(WHAT IS BEING ASKED):
Return the records below from the line containing "Task: Select Feiertage in the sidebar submenu" onward, exactly, through and including the last line.
RECORD EXCERPTS: Begin
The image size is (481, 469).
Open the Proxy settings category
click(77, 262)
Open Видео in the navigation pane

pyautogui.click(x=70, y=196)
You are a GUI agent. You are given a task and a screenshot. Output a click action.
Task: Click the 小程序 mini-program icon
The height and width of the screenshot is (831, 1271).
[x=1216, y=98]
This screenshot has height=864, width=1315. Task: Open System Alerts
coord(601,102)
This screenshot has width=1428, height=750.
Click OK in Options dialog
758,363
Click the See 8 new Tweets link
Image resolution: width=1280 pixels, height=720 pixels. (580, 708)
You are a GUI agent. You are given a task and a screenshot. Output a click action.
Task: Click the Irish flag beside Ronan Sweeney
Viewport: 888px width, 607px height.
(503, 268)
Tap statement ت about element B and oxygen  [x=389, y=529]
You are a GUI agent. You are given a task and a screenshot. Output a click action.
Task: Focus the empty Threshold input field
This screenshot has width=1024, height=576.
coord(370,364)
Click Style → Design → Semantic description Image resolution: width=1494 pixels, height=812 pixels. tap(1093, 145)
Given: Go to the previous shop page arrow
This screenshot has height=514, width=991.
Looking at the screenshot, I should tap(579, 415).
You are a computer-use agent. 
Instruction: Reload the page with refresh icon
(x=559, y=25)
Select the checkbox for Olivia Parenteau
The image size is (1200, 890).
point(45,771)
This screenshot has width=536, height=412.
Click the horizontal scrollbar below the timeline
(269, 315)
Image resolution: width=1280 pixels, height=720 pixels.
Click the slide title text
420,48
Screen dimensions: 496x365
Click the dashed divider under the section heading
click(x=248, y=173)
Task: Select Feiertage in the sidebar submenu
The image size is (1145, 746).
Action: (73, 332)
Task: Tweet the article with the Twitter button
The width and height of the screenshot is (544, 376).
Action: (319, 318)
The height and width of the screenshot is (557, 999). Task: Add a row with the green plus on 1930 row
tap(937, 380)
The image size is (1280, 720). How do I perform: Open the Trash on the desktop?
RECORD EXCERPTS: End
(PROBLEM SOLUTION):
Task: Select Feiertage in the sidebar submenu
The image size is (1145, 746).
Action: (73, 332)
Task: Tweet the article with the Twitter button
The width and height of the screenshot is (544, 376).
Action: (319, 318)
The height and width of the screenshot is (557, 999). Task: Add a row with the green plus on 1930 row
tap(937, 380)
The image size is (1280, 720). How do I perform: Open the Trash on the desktop?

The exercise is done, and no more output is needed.